There is little information about Hisham's early life. He was too young to play any political or military role during his father's reign. He supposedly led the Hajj pilgrimage to Mecca once during his brother al-Walid I's reign () and while there, met a respected descendant of Caliph Ali (), Zayn al-Abidin. Hisham is credited by al-Tabari for leading an expedition against the Byzantines across the Caliphate's frontier in 706 and capturing a number of their fortified positions.

Hisham began to demonstrate aspirations for the caliphate at the death of his brother, Caliph Sulayman () in 717. On his deathbed, Sulayman had nominated as his successor their paternal first cousin, Umar II, but kept the order secret, entrusting the revelation to his chief adviser Raja ibn Haywa. When Raja informed the Umayyad family of the decision, Hisham protested that the caliphal office was the preserve of Abd al-Malik's direct descendants and only relented from his opposition when threatened by force.
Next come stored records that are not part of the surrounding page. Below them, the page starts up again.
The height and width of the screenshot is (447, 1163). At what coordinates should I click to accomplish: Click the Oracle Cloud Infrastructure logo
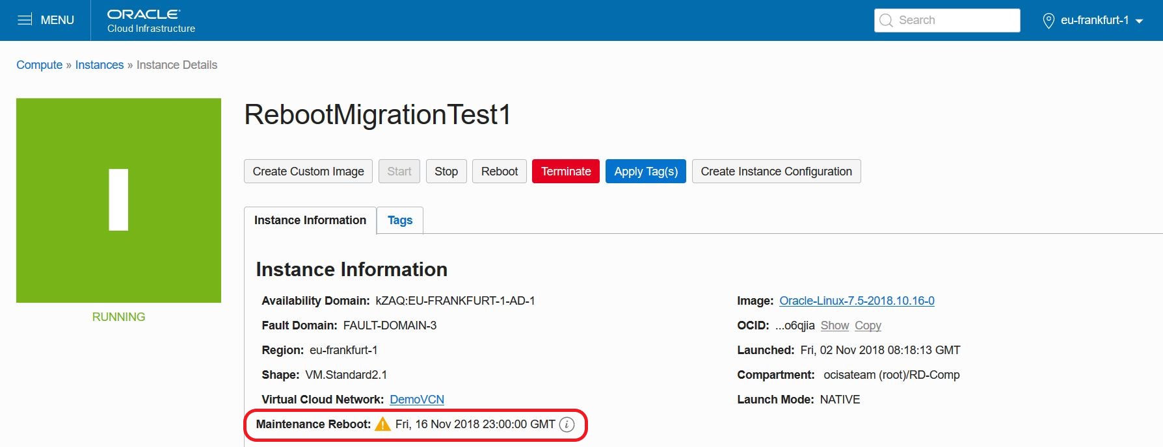[151, 21]
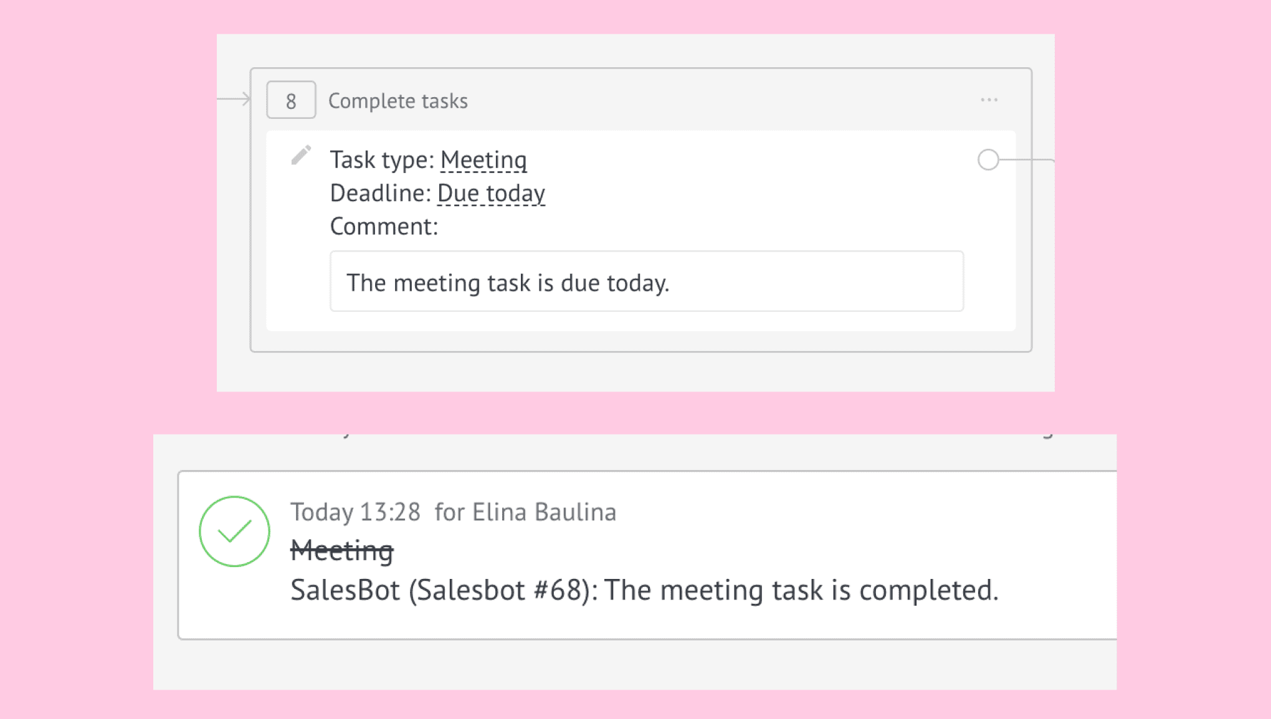The image size is (1271, 719).
Task: Select the completed Meeting task card
Action: coord(647,555)
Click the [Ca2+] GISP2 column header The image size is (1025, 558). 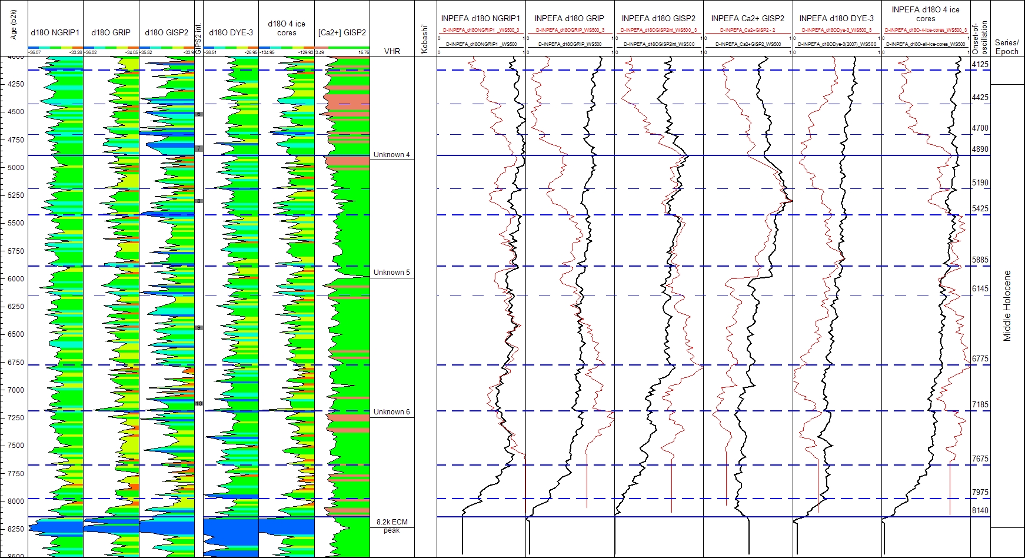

He played no political or military role under Umar () but is mentioned in a 10th-century biography of Umar as having issued a letter to the caliph complaining of his and his brothers' treatment under the caliph's rule. Hisham also held no posts under his brother, Caliph Yazid II ().

Reign

Accession
Upon the counsel of their brother, the prominent general Maslama ibn Abd al-Malik, Yazid nominated Hisham as his successor over his own son al-Walid II, whom he had originally intended to designate as first-in-line. Hisham acceded after Yazid died in January 724. He received the news while at his Syrian desert estate, al-Zaytuna, which is identified as Qasr al-Hayr al-Gharbi, near Hisham's favored residence, al-Rusafa, which is identified as Qasr al-Hayr al-Sharqi. He was given the caliphal ring and staff by a postal messenger, after which he rode to Damascus, where he was publicly acclaimed as caliph.

Overview
Hisham inherited an empire with many different problems. He would, however, be effective in attending to these problems, and in allowing the Umayyad empire to continue as an entity. His long rule was an effective one, and it saw a rebirth of reforms that were originated by Umar bin Abd al-Aziz.

Like a-Walid I, Hisham was a great patron of the arts, and he again encouraged arts in the empire. He also encouraged the growth of education by building more schools, and perhaps most importantly, by overseeing the translation of numerous literary and scientific masterpieces into Arabic. He returned to a stricter interpretation of the Sharia as Umar had, and enforced it, even upon his own family. His ability to stand up to the Umayyad clan may have been an important factor in his success, and may point to why his brother Yazid was ineffective.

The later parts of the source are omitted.